A teenage boy in suburban Boston faces his mother's illness and his father's darkness.
Lish, winner of the PEN/Faulkner Award for his first novel, Preparation for the Next Life (2014), returns with a moody, atmospheric tragedy set in working-class Massachusetts. Gloria Goltz, a "thin, blonde-headed Janis Joplin" with feminist intellectual leanings and literary aspirations, dropped out of Lesley College in Cambridge when she fell under the spell and ultimately bore the son of MIT security guard and self-anointed supergenius Leonard Agoglia, whom she and her friends compare to Good Will Hunting. Though her attachment to Leonard never flagged, even during the many years they barely saw each other, his influence on her life was bleak. "She lost school, love, family, pride…her apartment....The portrait of depression dated from this time." As the book opens, their son, Corey, is 16. His mother, who has been raising him alone all this time, is about to get a diagnosis of ALS, engendering the return of his father to their lives.
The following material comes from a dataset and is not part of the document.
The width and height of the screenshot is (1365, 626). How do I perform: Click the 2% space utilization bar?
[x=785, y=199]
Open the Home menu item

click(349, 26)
If that sounds like a nice thing, it definitely isn't—Leonard now definitively reveals himself to be Bad Will Hunting, if any kind of Will Hunting at all. This novel has two sides to its personality—on one side, it's a painfully yet beautifully detailed history of Corey and Gloria and their journey through her illness. (The author's mother was diagnosed with ALS when he was 15, and it seems unlikely that anyone with less immediate experience could have written this book. If you haven't had personal exposure to the disease, you'll learn why it's one of the cruelest ways to die.) On the other hand, in the third act, the novel becomes a Dennis Lehane–ish thriller, with brutal tabloid events piling up almost cartoonishly—but some readers will be too emotionally involved for cartoons at this point. Even those who find themselves rebelling against this aspect of the book will venerate Lish for pushing his vision to the limit and for producing sentences that seem to have been forged in some kind of roaring foundry.
Haunting, horrifying, tender, and implacable.